» **What to do**
The answer must be an exact transcription of every record.

=====

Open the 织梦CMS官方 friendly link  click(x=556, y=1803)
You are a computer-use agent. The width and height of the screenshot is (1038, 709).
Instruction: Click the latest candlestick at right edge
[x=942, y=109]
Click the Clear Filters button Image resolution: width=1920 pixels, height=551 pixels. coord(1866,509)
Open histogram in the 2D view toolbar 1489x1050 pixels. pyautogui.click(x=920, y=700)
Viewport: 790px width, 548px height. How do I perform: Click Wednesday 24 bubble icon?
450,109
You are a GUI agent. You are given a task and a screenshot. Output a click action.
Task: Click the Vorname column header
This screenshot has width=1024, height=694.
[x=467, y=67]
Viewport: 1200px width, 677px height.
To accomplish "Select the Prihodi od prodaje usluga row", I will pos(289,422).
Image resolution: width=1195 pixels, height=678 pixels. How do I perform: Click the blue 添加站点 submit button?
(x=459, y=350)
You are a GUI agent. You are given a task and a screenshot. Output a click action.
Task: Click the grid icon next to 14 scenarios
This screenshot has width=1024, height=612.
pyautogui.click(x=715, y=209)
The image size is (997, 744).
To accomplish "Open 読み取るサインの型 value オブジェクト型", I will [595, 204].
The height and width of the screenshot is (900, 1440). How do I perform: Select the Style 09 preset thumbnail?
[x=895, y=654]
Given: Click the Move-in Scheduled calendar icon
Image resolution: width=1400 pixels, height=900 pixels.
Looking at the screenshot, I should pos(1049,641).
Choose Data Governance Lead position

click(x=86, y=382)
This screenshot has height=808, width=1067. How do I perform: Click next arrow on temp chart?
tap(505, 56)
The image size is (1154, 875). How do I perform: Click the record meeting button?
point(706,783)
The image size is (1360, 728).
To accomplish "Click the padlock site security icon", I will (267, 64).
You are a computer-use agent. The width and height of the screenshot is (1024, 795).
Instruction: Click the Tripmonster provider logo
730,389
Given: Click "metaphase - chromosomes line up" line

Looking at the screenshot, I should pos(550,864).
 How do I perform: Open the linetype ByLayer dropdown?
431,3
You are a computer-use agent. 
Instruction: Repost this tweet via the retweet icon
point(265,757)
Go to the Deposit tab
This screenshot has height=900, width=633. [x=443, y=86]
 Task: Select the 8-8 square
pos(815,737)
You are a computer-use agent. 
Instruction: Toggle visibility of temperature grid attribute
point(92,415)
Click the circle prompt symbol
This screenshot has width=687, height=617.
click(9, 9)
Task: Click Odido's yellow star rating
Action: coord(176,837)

=====

» **Your solution**
Open the 织梦CMS官方 friendly link  click(x=556, y=1803)
You are a computer-use agent. The width and height of the screenshot is (1038, 709).
Instruction: Click the latest candlestick at right edge
[x=942, y=109]
Click the Clear Filters button Image resolution: width=1920 pixels, height=551 pixels. coord(1866,509)
Open histogram in the 2D view toolbar 1489x1050 pixels. pyautogui.click(x=920, y=700)
Viewport: 790px width, 548px height. How do I perform: Click Wednesday 24 bubble icon?
450,109
You are a GUI agent. You are given a task and a screenshot. Output a click action.
Task: Click the Vorname column header
This screenshot has width=1024, height=694.
[x=467, y=67]
Viewport: 1200px width, 677px height.
To accomplish "Select the Prihodi od prodaje usluga row", I will pos(289,422).
Image resolution: width=1195 pixels, height=678 pixels. How do I perform: Click the blue 添加站点 submit button?
(x=459, y=350)
You are a GUI agent. You are given a task and a screenshot. Output a click action.
Task: Click the grid icon next to 14 scenarios
This screenshot has width=1024, height=612.
pyautogui.click(x=715, y=209)
The image size is (997, 744).
To accomplish "Open 読み取るサインの型 value オブジェクト型", I will [595, 204].
The height and width of the screenshot is (900, 1440). How do I perform: Select the Style 09 preset thumbnail?
[x=895, y=654]
Given: Click the Move-in Scheduled calendar icon
Image resolution: width=1400 pixels, height=900 pixels.
Looking at the screenshot, I should pos(1049,641).
Choose Data Governance Lead position

click(x=86, y=382)
This screenshot has height=808, width=1067. How do I perform: Click next arrow on temp chart?
tap(505, 56)
The image size is (1154, 875). How do I perform: Click the record meeting button?
point(706,783)
The image size is (1360, 728).
To accomplish "Click the padlock site security icon", I will (267, 64).
You are a computer-use agent. The width and height of the screenshot is (1024, 795).
Instruction: Click the Tripmonster provider logo
730,389
Given: Click "metaphase - chromosomes line up" line

Looking at the screenshot, I should pos(550,864).
 How do I perform: Open the linetype ByLayer dropdown?
431,3
You are a computer-use agent. 
Instruction: Repost this tweet via the retweet icon
point(265,757)
Go to the Deposit tab
This screenshot has height=900, width=633. [x=443, y=86]
 Task: Select the 8-8 square
pos(815,737)
You are a computer-use agent. 
Instruction: Toggle visibility of temperature grid attribute
point(92,415)
Click the circle prompt symbol
This screenshot has width=687, height=617.
click(9, 9)
Task: Click Odido's yellow star rating
Action: coord(176,837)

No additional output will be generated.